The Rare Photo of the Hiroshima Mushroom Cloud That Was Found In an Elementary School - The Atlantic
From that article,
Yet even given the delay between the flash of light, the sound, and the explosion, Siemes and his colleagues went to the front of the house to see where the bomb landed. All of the survivors he later encountered had the same impression “that the bomb had burst in their immediate vicinity.” The fact that one massive bomb, kilometers away, could cause this sort of force and devastation defied belief.

“Everybody is running around saying, ‘Oh, it’s weird, my house randomly got hit by a bomb,’” Wellerstein describes it. “When the answer is, no, no, no—you guys are actually fairly far away from the bomb and it was only one bomb.
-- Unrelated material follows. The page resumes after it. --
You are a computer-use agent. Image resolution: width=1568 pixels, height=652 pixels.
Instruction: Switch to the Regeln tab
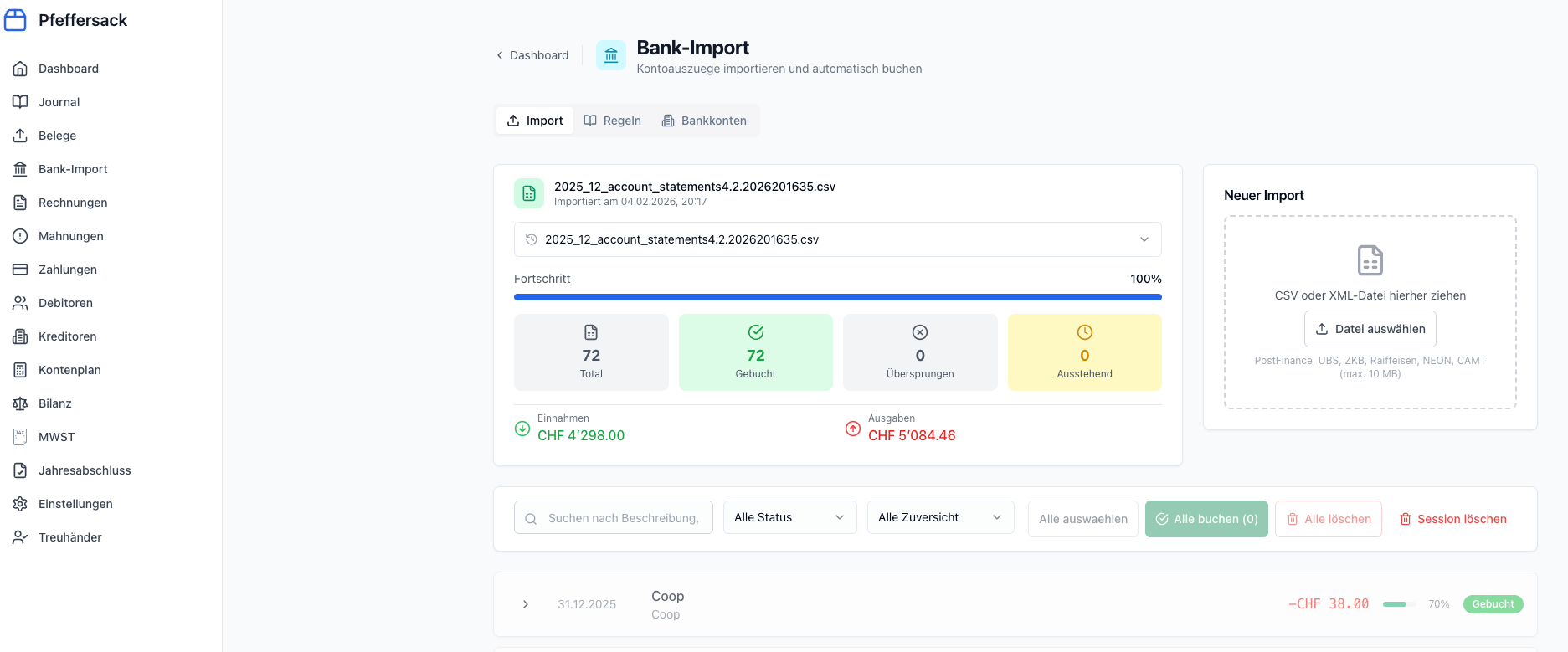pyautogui.click(x=613, y=121)
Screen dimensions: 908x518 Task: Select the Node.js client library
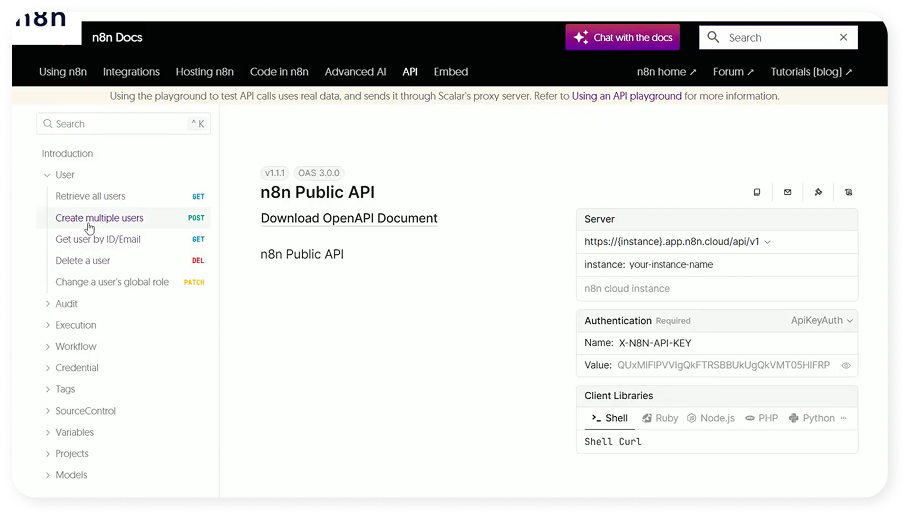[710, 418]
It was huge.”

“I’ve always thought that that was a powerful illustration of how long it takes your brain to wrap around something that is just so unfamiliar,” he continued.

The person who took this photo would have been among the first to look out there and realize that this wasn’t just your run-of-the-mill bomb. It wasn’t the air raid that the citizens of Hiroshima had been anticipating for months. This was the beginning of a new world, one with a bomb unlike anything anyone had ever experienced before, something so new and fearsome that at first no one could understand what it was.
Fortunately, only one other city was ever attacked with a nuclear bomb: Nagasaki.
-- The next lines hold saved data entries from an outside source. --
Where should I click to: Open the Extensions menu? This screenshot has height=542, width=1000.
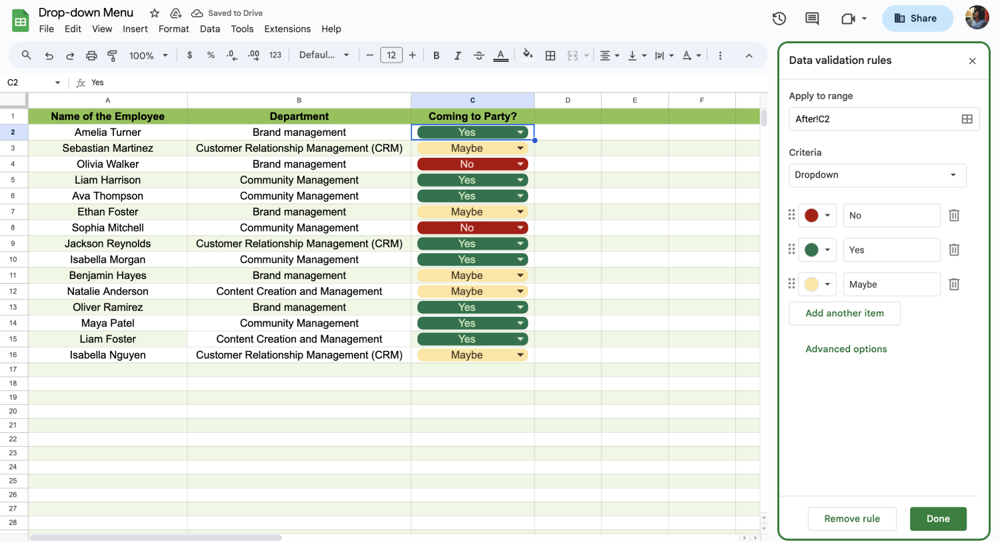tap(287, 29)
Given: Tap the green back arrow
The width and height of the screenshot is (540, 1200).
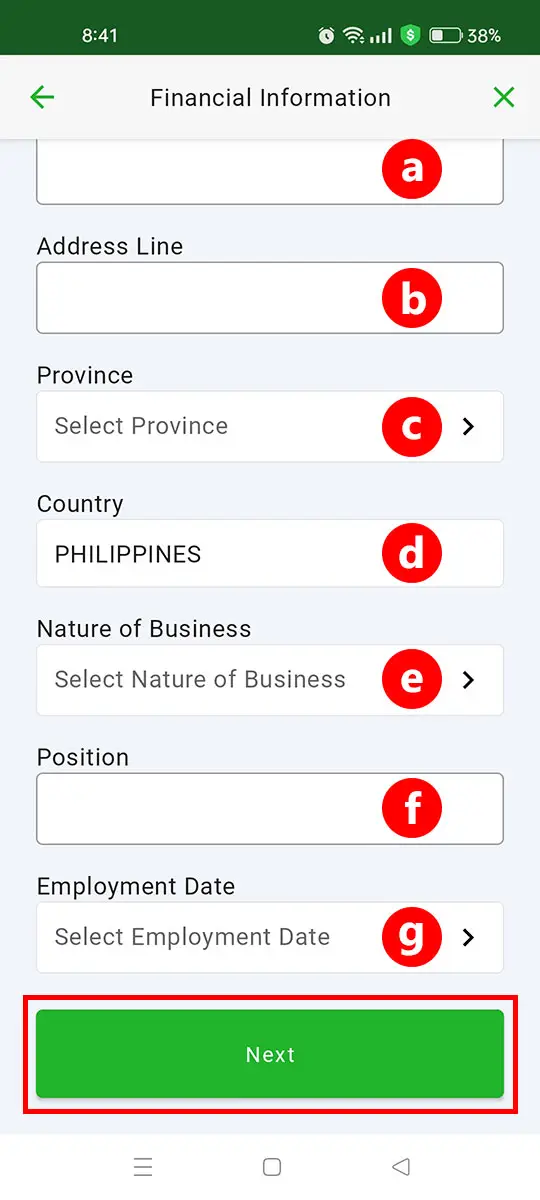Looking at the screenshot, I should click(42, 97).
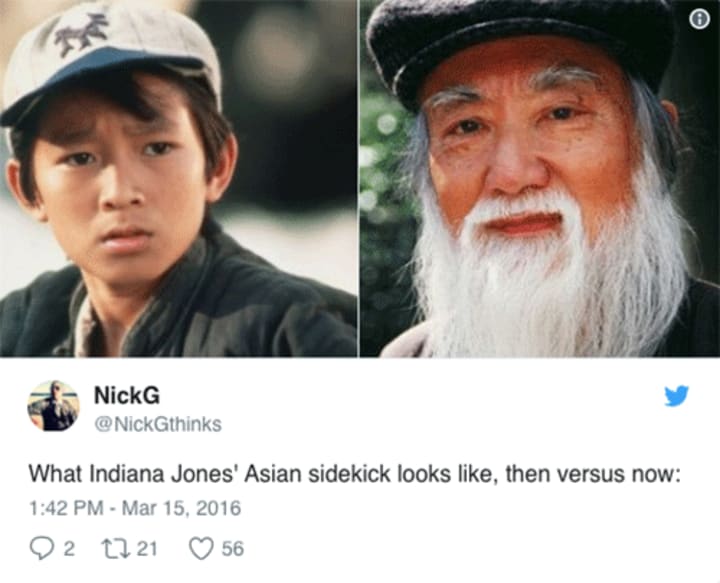Click the retweet arrows icon

click(116, 549)
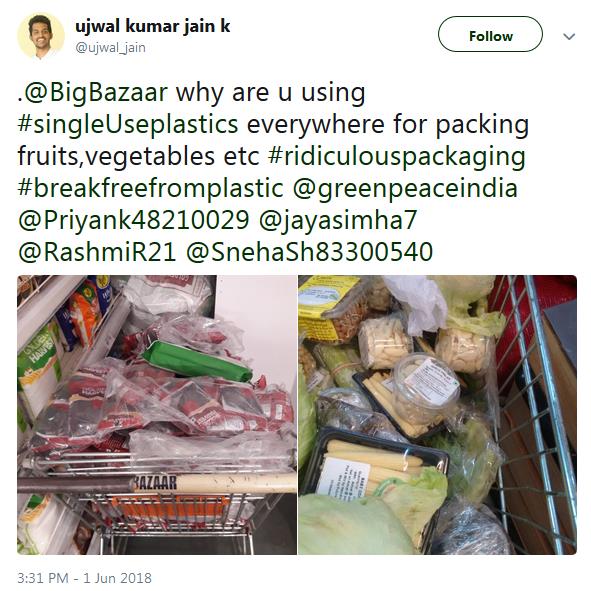Open ujwal kumar jain's profile avatar
The image size is (591, 591).
pos(40,36)
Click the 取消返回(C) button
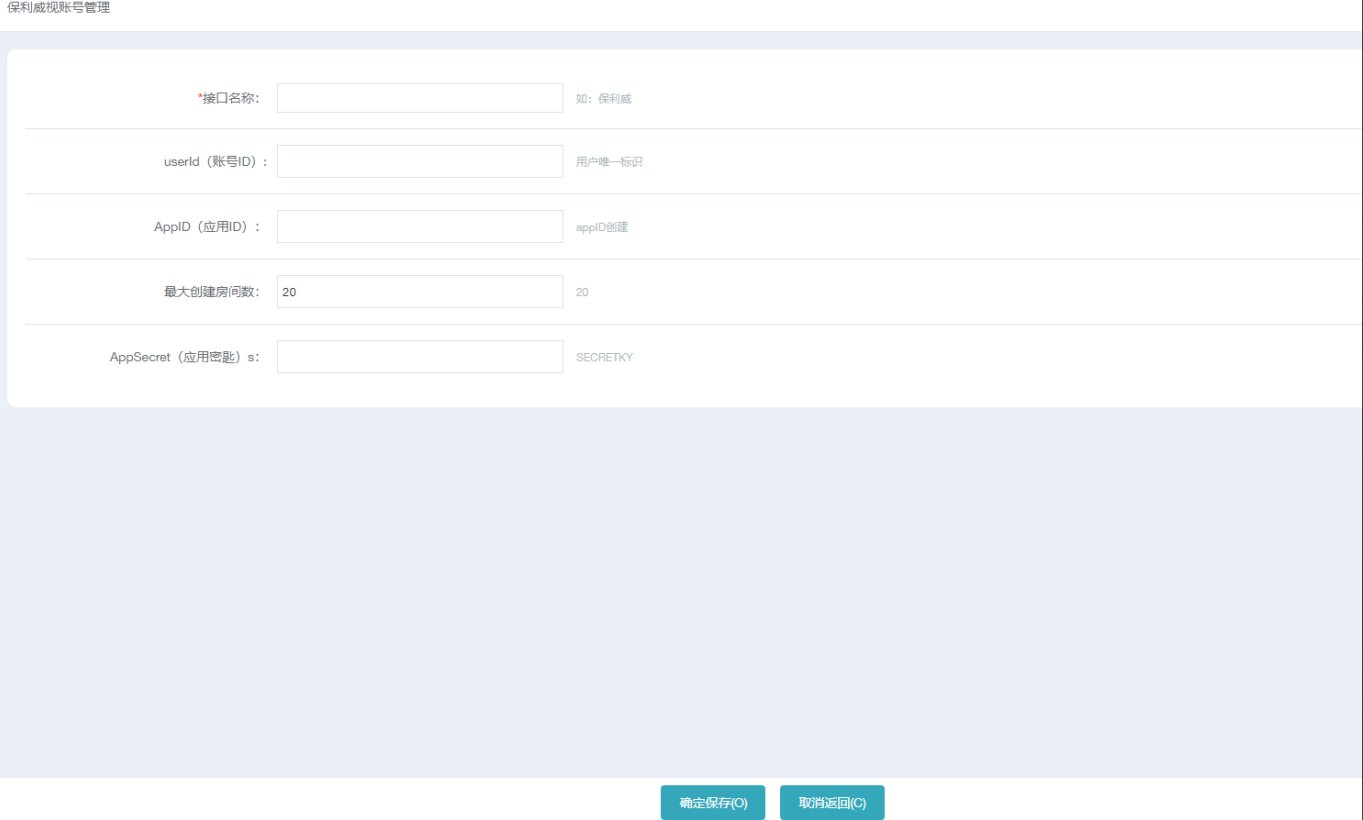Image resolution: width=1363 pixels, height=820 pixels. pos(832,803)
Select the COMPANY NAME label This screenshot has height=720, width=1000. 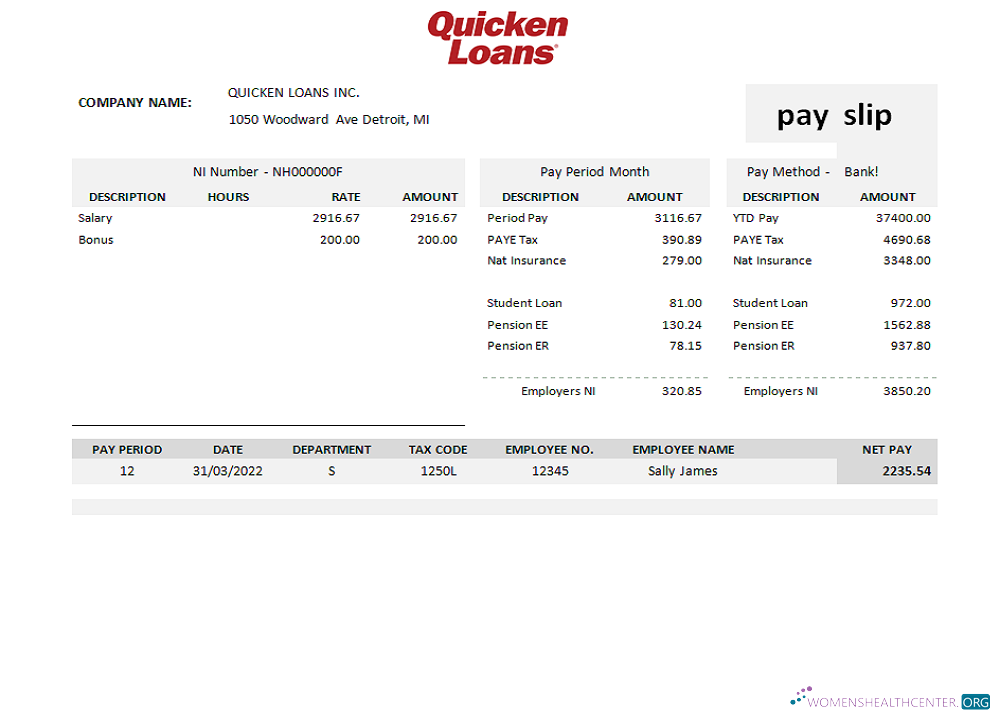135,102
NUKEMAP by Alex Wellerstein -- more customizable. You call go all the way up to the Soviet Union's "Tsar Bomba".
 
We used to have such maps pinned to the bulletin boards in schools in the 1970-80s. I would tease the kids who would lived in a zone where they would not be instantly vaporized as they would feel pain.
 
We used to have such maps pinned to the bulletin boards in schools in the 1970-80s. I would tease the kids who would lived in a zone where they would not be instantly vaporized as they would feel pain.
Fun fact: that zone is anything beyond a few yards from ground zero. The heat wave from the explosion doesn't vaporize you, it just sets you on fire, and the farther away from the center you are, the longer it takes for the blast wave to finally reach you and kill you.
 
On tryng this I was surprised how weak the blast was. I thought it would reach a lot further than that. If I nuke downtown Toronto, I'm perfectly safe in Mississauga?
 
We used to have such maps pinned to the bulletin boards in schools in the 1970-80s. I would tease the kids who would lived in a zone where they would not be instantly vaporized as they would feel pain.
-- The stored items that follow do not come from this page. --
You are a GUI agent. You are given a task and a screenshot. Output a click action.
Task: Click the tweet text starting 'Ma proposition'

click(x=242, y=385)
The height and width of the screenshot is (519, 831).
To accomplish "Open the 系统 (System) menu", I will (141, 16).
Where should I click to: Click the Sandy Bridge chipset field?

Of course, those maps assume a LOT about the ground-zeros for incoming nukes.

Most of them were generated to give a 'worst case' result - deliberate targeting of population centres, using large (1 - 5 megaton range) ground-burst weapons, resulting in massive fallout. While it is not impossible that a retaliatory strike might have such a profile, it doesn't seem very likely; and a first strike would surely be either a counter-force strike, targeting military infrastructure (airfields and ICBM silos) and/or a 'decapitation' strike aimed at Command and Control and/or the heads of Government. Such attacks would have a very different profile, and built up areas (perhaps excluding capital cities) might well be left relatively untouched.

I remember seeing just such a map when I was in high school, back in the 1980s, giving the effects of a 1MT groundburst bomb aimed at Leeds town hall. Quite why the town hall would be an aim point eludes me; but even if it were, it seems unlikely that the Soviets would hit it on-the-nose; and if they missed by a few hundred metres, the effects could be quite different, so there would be no guarantee that a particular home or suburb would see a particular effect. A strike aimed at a city would more sensibly be an air-burst, so the fallout pattern would be very different. Ground-bursts are a waste of energy; unless you are aiming for a hardened military target, an air burst does far more damage for a given size of bomb.

A realistic attack would see airbursts over military airfields, and ground bursts at ICBM locations and hardened military facilities (such as NORAD). Straight up bombing of cities to wipe out the civilian population makes no strategic sense, and would presumably only occur as an act of revenge - such an attack makes no sense at all as a first strike option.

Of course, if your enemy has SLBMs, no first strike option can reasonably be expected to prevent a retaliatory strike, rendering any such attack senseless. Which is likely why the Cold War never kicked off into a hot war.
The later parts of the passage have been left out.